Disrupted MOS signaling alters meiotic cell cycle regulation and the egg transcriptome

Mammalian female meiosis is tightly regulated to produce a developmentally competent egg. Oocytes enter meiosis in the fetal ovary and then arrest at prophase I until sexual maturation. Upon hormonal stimulation, a subset of oocytes resumes meiosis at which time, new transcription is halted. Oocytes then complete meiosis I, enter metaphase II, and arrest until fertilization, a process essential for egg competency and fertility. The MOS kinase is a key regulator of the metaphase II arrest, activating the MAPK signaling cascade.
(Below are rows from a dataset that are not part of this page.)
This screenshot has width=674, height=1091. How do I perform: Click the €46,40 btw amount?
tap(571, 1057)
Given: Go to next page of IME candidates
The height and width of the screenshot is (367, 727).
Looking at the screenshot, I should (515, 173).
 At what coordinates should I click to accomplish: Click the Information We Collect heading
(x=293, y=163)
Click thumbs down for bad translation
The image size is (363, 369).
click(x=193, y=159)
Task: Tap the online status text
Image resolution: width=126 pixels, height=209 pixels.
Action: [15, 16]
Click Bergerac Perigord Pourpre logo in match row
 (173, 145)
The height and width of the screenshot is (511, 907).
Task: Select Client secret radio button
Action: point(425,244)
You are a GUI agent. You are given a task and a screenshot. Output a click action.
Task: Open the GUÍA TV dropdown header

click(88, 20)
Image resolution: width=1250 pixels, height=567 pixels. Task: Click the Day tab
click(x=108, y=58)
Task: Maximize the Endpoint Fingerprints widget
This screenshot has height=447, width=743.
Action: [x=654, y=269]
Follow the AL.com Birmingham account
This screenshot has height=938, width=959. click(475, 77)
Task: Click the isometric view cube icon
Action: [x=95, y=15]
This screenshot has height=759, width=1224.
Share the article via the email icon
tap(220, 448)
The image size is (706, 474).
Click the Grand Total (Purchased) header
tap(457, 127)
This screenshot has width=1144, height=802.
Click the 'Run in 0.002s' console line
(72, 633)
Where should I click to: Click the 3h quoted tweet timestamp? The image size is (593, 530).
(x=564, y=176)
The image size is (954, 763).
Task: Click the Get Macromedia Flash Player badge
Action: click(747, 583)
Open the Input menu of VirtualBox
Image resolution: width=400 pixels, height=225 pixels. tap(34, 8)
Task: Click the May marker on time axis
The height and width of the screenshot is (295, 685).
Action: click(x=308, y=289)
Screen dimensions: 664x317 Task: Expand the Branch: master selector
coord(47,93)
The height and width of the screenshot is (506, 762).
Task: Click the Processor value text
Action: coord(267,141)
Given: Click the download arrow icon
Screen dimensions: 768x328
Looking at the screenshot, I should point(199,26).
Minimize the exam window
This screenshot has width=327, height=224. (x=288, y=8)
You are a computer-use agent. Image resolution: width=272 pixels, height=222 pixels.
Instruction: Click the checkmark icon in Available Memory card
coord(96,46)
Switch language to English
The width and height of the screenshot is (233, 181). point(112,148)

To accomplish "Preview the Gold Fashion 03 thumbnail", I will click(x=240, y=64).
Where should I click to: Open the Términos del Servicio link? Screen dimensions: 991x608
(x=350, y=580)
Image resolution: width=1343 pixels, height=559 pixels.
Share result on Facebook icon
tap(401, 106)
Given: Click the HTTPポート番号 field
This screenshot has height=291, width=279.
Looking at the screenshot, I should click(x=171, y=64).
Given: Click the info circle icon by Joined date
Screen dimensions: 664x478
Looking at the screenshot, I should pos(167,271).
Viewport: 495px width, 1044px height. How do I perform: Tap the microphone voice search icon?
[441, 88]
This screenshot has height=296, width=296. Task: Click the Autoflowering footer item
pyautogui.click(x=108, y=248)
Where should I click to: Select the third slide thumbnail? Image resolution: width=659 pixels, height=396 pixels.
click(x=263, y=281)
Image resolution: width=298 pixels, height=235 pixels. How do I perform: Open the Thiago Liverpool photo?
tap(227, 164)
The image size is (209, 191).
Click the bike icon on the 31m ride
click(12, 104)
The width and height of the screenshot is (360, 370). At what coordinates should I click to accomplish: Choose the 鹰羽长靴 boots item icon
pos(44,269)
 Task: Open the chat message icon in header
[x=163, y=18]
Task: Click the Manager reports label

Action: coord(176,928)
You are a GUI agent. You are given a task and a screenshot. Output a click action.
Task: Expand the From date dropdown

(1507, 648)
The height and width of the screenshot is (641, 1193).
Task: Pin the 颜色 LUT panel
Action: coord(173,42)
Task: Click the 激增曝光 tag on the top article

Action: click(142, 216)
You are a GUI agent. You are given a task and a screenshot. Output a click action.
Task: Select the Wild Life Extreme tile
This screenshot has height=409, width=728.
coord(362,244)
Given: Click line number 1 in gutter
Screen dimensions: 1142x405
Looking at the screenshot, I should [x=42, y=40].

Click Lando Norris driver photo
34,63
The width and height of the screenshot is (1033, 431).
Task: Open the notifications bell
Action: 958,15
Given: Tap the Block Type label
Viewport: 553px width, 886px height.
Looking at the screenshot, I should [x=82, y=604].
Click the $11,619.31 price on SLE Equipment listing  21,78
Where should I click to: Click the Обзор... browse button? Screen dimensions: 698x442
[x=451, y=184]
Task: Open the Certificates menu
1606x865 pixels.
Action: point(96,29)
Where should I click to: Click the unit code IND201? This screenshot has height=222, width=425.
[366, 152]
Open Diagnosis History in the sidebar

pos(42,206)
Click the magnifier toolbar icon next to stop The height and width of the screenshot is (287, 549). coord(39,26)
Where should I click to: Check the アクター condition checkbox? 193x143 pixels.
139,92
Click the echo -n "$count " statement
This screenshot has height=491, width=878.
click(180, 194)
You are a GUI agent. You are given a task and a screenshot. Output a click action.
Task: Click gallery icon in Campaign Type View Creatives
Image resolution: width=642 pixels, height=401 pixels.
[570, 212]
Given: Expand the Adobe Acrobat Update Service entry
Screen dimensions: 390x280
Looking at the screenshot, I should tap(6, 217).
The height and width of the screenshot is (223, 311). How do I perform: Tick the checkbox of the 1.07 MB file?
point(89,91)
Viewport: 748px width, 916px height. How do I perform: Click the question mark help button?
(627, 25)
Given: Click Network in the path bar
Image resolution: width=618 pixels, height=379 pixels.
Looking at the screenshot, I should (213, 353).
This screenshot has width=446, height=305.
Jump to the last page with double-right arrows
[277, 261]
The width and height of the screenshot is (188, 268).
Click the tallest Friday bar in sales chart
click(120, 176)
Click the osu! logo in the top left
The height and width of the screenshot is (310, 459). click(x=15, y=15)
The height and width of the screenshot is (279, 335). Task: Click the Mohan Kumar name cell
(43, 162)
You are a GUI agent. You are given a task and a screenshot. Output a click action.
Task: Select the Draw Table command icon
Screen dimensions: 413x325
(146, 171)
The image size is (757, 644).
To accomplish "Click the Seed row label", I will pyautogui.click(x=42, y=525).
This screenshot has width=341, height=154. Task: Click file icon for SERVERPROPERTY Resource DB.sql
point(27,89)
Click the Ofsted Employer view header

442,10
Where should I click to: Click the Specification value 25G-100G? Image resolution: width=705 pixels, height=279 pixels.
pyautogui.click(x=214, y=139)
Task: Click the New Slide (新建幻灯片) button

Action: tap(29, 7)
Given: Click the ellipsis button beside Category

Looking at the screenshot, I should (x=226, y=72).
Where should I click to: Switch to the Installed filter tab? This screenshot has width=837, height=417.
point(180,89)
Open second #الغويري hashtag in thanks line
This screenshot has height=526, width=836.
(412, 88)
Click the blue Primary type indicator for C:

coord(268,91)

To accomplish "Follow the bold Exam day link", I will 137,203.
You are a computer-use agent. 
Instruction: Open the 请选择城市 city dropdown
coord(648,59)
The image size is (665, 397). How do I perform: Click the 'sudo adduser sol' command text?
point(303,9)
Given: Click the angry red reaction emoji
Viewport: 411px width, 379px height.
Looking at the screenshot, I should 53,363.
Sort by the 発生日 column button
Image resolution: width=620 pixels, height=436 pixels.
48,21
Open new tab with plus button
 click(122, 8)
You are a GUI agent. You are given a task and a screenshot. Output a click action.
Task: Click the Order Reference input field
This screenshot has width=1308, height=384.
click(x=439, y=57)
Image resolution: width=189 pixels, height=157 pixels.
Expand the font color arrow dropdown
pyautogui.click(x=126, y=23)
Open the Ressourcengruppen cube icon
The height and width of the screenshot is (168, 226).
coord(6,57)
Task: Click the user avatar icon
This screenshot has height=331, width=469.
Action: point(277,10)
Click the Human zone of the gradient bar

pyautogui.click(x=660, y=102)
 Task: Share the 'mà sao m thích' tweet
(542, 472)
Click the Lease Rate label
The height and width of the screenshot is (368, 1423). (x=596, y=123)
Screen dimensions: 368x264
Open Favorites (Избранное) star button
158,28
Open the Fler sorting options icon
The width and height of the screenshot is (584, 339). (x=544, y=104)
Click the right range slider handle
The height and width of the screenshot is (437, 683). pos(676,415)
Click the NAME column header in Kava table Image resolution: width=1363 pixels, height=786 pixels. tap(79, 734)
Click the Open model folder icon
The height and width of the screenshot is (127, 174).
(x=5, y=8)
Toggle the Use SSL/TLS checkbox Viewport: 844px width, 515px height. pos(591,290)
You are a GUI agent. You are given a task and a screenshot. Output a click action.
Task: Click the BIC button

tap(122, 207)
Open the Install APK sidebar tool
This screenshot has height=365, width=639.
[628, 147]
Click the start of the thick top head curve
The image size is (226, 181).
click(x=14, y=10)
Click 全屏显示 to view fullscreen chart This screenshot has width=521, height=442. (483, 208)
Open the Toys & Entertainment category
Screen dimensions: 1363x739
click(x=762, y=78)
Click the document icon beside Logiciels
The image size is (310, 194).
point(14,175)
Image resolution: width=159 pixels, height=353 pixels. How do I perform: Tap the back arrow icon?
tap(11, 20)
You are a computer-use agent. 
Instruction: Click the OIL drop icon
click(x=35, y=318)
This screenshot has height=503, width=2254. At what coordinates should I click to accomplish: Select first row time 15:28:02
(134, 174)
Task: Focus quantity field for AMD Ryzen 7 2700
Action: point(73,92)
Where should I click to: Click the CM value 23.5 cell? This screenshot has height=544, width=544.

Loss of MOS in female mice disrupts the maintenance of the metaphase II arrest, leading some eggs to extrude two polar bodies and some to divide beyond anaphase II. To investigate the consequences of the Mos deletion, we performed live imaging and found that mos ^-/- eggs exhibit transient chromosome separation events in meiosis I, suggesting a role for MOS in coordinating the timing of meiotic divisions. Further analysis showed that new transcription is required for mos ^-/- eggs to undergo additional divisions but not for second polar body extrusion. Surprisingly, single-egg sequencing revealed extensive differences in gene expression between wildtype and mos ^-/- eggs, including those with only one polar body. Many of the differentially expressed genes were involved in cell cycle regulation, including Aurka , Bub3 , and Cdk7 . Other upregulated pathways included metabolism of RNA, transcription, and neddylation. Furthermore, the gene expression profile of mos ^-/- eggs was markedly different from that of wildtype eggs chemically activated to undergo embryo-like divisions. Our findings demonstrate that MOS plays a crucial role in meiotic cell cycle regulation and helps ensure that the egg maintains the proper transcriptome necessary for developmental competence.